Brett Pelham (whose research on names and life choices is discussed here and here–based on the work of Pelham and his collaborators, we crudely estimate that about 1% of people in the U.S. choose a career based on their first name) wrote a quick email in response.

Brett writes:

You show that if you meet a dentist named Dennis, the chances that he chose his career based on his name is pretty high–even though very, very few dentists choose their careers based on their names. By the way, one way of getting the kind of more general estimate you referred to would be to look at decisions whewre it’s easier to look at lots of single letter overlaps. In our 2004 paper on close relationships, we show, in lots of very big samples, that people are disproportionately likely to marry others whose surnames begin with the same letter as their own. Ignoring the fact that some of these matches involved more than one letter, I’d think you could get a nice estimate of the sort you mentioned based on those data. That paper was Jones, Pelham, Carvallo & Mirenberg, 2004, JPSP (same journal as before).

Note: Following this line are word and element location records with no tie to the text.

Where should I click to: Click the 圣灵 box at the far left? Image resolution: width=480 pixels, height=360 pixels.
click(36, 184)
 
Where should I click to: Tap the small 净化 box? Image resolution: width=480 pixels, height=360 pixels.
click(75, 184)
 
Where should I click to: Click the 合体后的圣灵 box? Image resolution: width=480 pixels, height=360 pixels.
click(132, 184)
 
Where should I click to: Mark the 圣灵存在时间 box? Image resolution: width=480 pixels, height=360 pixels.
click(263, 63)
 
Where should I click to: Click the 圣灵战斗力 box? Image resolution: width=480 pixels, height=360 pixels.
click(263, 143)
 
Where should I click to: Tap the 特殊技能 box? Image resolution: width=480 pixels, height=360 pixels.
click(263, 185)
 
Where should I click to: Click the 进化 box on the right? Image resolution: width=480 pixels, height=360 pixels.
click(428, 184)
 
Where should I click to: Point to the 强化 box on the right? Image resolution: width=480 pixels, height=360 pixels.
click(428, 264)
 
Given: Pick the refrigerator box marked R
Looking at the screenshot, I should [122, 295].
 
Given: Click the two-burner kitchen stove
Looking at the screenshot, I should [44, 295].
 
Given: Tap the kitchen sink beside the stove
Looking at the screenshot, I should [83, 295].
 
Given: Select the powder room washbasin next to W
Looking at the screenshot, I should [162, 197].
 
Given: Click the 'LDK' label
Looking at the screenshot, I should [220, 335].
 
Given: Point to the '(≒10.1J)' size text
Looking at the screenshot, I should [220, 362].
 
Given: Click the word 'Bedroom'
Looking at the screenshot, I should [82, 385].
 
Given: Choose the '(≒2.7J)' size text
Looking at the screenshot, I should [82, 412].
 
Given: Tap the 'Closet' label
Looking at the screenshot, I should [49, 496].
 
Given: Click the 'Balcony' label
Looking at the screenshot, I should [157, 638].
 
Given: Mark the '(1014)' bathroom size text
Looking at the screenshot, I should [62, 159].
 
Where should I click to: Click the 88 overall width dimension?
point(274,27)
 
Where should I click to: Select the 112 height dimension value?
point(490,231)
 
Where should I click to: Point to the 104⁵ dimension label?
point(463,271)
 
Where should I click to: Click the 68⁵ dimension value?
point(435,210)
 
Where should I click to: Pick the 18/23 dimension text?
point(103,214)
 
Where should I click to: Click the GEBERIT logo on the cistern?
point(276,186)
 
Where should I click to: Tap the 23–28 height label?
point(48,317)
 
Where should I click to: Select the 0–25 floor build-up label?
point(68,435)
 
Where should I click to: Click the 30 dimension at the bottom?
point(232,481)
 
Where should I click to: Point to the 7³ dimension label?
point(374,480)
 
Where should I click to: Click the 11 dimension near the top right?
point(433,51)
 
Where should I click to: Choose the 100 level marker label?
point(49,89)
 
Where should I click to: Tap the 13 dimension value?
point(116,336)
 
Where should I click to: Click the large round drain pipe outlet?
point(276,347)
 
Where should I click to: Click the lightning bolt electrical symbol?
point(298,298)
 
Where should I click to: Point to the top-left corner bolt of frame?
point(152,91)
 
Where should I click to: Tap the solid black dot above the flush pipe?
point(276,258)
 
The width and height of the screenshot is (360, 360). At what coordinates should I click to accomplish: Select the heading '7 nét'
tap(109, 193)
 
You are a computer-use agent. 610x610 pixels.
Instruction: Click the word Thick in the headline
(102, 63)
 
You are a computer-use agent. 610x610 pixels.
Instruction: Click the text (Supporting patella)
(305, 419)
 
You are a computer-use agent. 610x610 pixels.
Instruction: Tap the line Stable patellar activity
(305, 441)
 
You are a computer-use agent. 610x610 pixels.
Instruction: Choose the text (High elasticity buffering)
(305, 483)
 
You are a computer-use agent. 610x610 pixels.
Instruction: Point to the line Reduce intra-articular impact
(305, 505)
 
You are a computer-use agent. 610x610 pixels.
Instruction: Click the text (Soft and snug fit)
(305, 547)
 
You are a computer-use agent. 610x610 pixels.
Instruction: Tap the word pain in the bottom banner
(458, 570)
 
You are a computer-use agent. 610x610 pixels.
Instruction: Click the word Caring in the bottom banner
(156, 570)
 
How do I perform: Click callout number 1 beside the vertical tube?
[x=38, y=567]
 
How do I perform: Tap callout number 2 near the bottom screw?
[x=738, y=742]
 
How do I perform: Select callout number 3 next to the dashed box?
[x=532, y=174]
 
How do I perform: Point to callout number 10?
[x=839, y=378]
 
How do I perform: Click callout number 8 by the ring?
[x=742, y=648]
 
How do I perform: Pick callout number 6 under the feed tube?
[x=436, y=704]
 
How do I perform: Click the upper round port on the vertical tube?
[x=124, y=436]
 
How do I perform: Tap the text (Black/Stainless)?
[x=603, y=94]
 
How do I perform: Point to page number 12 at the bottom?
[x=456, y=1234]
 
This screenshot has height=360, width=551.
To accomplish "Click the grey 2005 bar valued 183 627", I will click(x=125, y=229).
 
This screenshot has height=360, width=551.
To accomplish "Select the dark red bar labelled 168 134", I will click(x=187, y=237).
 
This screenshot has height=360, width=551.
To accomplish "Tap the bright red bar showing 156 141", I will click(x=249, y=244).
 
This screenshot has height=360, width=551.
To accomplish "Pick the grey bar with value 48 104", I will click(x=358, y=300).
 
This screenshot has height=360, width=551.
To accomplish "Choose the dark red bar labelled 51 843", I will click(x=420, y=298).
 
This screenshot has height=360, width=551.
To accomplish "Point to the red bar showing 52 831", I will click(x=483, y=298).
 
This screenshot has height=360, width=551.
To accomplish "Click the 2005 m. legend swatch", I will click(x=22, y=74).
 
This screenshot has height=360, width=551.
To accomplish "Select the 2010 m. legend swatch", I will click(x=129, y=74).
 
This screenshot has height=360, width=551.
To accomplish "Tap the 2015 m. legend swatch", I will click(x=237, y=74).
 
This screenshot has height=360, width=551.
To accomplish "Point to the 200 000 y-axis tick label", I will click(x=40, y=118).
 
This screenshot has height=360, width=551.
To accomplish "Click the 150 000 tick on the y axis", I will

I do have one question that you might be able to answer about these kind of data. If you were to compute a simple correlation (or phi) coefficient between a person’s last name and whether the street that person lived on included that name (e.g., Jones living on Jones Avenue), the phi coefficient would obviously be miniscule because of the extreme skew in the data (99.3% of people are not named Jones. But if you pit Jones against Smith and calculate phi coefficents that way you see something like

Surname

Street Name Jones Smith

Jones 320 80

Smith 80 320which would yield a correlation of .60. (These data are simplified and based on my rough memory of the effect size, but I hope the example makes the point.) Effect size estimates are huge if you avoid the problem of skew but tiny if you don’t. I tell my students that this is why you should prefer odds ratios when data are really skewed, but I realized that I’ve never asked a stats expert about this. By the way, the real data with the surname street effects came out in JPSP (Pelham, et al., 2004) in response to an excellent statistical critique by Marcello Gallucci of our original paper.

My response to Brett:

Regarding your question on odds ratios, it seems to me that there are 2 issues going on:

(1) Using Smith and Jones gives you twice as much info than only using Jones.

(2) If you work with Jones and non-Jones, then the correlation coefficient will be tiny (although it will be statistically significant), thus giving a misleading sense of the effect size.Regarding issue 2, I think it depends on which of the “effect sizes” you care about. As noted in my blog entry on the topic, the “effect size” conditoinal on being a Jones in Jones Street is huge, but the “effect size” simply conditional on being a Jones is tiny. So maybe it depends on what you’re looking for. on either scale, it’s statiistically significant.

This seems like an interesting statistical topic–or, to put it another way, something that’s already arisen in biostatistics, I’m sure.